Задания для выполнения:
a – Назовите всех выпускников Московского университета, которые упомянуты в тексте упражнения.
b – Перепишите из текста упражнения без изменений отрывок от слов «Московский университет был» до слов «А. Г. Каховский.» включительно.

Текст упражнения:

•••

Наконец, подготовка специалистов велась и через университеты — Академический, учрежденный в 1725 г. при Академии наук и существовавший до 1765 г., Московский, основанный в 1755 г. по почину Ломоносова, и Виленский, который формально был открыт лишь в 1803 г., но фактически действовал как университет с 80-х годов XVIII в. Студенты философского, юридического и медицинского факультетов Московского университета, помимо наук по своей специальности, изучали также латынь, иностранные языки и русскую словесность.
Московский университет был крупным культурным центром. Он издавал газету “Московские ведомости”, имел собственную типографию; при нем работали различные литературные и научные общества. Из стен университета вышли Д. И. Фонвизин, позднее — А. С. Грибоедов, П. Я. Чаадаев, будущие декабристы Н. И. Тургенев, И. Д. Якушкин, А. Г. Каховский.
Необходимо трезво оценивать результаты развития просвещения в России в XVIII в. Дворянская Россия имела Академию наук, университет, гимназии и другие учебные заведения, а крестьянский и мастеровой люд страны в массе оставался неграмотным. Школьная реформа 1786 г., так широко афишированная правительством Екатерины II, была народной только по имени, а на деле носила сугубо классовый характер. Нельзя забывать, что идеи “Просвещения” были “девизом царизма в Европе”. Однако гений народа смог проявиться не благодаря политике “просвещенного абсолютизма”, а вопреки ей. Это особенно наглядно видно на примере М. В. Ломоносова.

•••

Исходные данные:
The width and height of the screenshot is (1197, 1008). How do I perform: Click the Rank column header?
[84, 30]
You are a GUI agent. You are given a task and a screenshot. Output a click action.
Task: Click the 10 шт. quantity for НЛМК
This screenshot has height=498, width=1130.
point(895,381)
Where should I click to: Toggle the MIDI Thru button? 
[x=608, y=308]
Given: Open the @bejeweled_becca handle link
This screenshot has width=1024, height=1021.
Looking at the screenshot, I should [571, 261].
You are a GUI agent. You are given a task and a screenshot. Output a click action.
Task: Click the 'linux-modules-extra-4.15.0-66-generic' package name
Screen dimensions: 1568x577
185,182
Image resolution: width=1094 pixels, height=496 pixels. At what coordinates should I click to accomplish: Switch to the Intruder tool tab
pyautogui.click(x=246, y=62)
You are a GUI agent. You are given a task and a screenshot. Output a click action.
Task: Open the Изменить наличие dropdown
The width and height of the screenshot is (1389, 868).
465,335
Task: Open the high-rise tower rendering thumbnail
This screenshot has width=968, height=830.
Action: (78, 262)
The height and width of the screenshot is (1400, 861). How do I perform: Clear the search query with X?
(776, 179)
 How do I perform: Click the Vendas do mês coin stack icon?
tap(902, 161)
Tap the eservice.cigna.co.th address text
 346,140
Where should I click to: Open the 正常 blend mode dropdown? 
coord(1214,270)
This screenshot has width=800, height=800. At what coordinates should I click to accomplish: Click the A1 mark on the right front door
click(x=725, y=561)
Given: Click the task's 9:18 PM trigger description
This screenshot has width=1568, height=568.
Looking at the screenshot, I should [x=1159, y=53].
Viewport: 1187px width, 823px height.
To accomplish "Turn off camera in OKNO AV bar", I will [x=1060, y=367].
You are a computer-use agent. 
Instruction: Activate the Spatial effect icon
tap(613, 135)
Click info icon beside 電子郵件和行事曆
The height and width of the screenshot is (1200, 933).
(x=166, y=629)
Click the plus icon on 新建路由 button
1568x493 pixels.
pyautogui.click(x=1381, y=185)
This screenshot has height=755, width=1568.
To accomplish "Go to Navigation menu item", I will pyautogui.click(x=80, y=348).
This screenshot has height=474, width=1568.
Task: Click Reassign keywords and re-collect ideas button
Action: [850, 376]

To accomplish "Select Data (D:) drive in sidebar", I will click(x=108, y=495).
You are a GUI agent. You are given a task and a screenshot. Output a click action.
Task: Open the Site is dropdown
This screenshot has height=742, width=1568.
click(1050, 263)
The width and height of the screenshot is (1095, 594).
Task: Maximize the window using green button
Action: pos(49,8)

•••

Решённые задания:
a – Д. И. Фонвизин, А. С. Грибоедов, П. Я. Чаадаев, Н. И. Тургенев, И. Д. Якушкин, А. Г. Каховский.

b –
Московский университет был крупным культурным центром. Он издавал газету “Московские ведомости”, имел собственную типографию; при нем работали различные литературные и научные общества. Из стен университета вышли Д. И. Фонвизин, позднее — А. С. Грибоедов, П. Я. Чаадаев, будущие декабристы Н. И. Тургенев, И. Д. Якушкин, А. Г. Каховский.